Collected data:
***

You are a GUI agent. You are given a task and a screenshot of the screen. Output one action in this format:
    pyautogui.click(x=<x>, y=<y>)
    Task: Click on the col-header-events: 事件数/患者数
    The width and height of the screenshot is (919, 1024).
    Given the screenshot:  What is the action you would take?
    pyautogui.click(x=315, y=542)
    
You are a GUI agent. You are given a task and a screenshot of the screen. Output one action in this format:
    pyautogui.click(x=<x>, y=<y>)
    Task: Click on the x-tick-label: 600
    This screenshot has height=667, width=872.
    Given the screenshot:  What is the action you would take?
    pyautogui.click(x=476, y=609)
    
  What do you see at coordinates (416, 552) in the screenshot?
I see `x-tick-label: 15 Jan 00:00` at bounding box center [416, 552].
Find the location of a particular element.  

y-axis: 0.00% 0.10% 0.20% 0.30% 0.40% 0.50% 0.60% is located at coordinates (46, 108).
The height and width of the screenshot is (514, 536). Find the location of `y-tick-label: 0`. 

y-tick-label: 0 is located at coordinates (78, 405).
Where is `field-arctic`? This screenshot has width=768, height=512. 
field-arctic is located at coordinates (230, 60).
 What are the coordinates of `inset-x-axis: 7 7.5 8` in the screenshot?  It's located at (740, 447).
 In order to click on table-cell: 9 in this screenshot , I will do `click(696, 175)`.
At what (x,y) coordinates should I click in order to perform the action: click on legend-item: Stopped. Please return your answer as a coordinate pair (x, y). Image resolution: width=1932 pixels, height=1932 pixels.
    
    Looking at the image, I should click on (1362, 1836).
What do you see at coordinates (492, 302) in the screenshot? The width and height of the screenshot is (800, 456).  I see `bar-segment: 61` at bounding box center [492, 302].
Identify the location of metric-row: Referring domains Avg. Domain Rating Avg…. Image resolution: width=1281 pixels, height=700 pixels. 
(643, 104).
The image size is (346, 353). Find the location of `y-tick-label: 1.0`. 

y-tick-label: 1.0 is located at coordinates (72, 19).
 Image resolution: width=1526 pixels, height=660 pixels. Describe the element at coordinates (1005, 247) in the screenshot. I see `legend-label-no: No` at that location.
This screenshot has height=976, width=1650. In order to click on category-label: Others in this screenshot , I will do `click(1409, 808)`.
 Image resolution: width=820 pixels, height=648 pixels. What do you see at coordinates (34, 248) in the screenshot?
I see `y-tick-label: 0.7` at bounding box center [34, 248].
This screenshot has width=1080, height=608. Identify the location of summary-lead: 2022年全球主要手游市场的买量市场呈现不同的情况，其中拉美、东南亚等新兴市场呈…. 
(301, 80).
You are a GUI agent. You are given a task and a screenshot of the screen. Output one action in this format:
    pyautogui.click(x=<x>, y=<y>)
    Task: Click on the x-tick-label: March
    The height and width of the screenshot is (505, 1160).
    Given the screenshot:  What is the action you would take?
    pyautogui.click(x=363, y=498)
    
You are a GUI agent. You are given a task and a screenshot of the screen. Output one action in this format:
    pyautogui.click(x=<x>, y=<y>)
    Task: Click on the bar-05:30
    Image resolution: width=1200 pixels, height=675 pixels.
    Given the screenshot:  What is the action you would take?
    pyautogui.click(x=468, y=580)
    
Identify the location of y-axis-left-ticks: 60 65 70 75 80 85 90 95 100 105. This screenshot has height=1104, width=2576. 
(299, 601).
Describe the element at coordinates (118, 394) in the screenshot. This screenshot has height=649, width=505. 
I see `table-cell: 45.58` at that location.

***

> [WHAT YOU HAVE TO DO]: Reproduce the lines verbatim, starting with the first line of the items and continuing through the line with "pyautogui.click(x=315, y=542)".

> [THE COMPLETED TASK]:
You are a GUI agent. You are given a task and a screenshot of the screen. Output one action in this format:
    pyautogui.click(x=<x>, y=<y>)
    Task: Click on the col-header-events: 事件数/患者数
    The width and height of the screenshot is (919, 1024).
    Given the screenshot:  What is the action you would take?
    pyautogui.click(x=315, y=542)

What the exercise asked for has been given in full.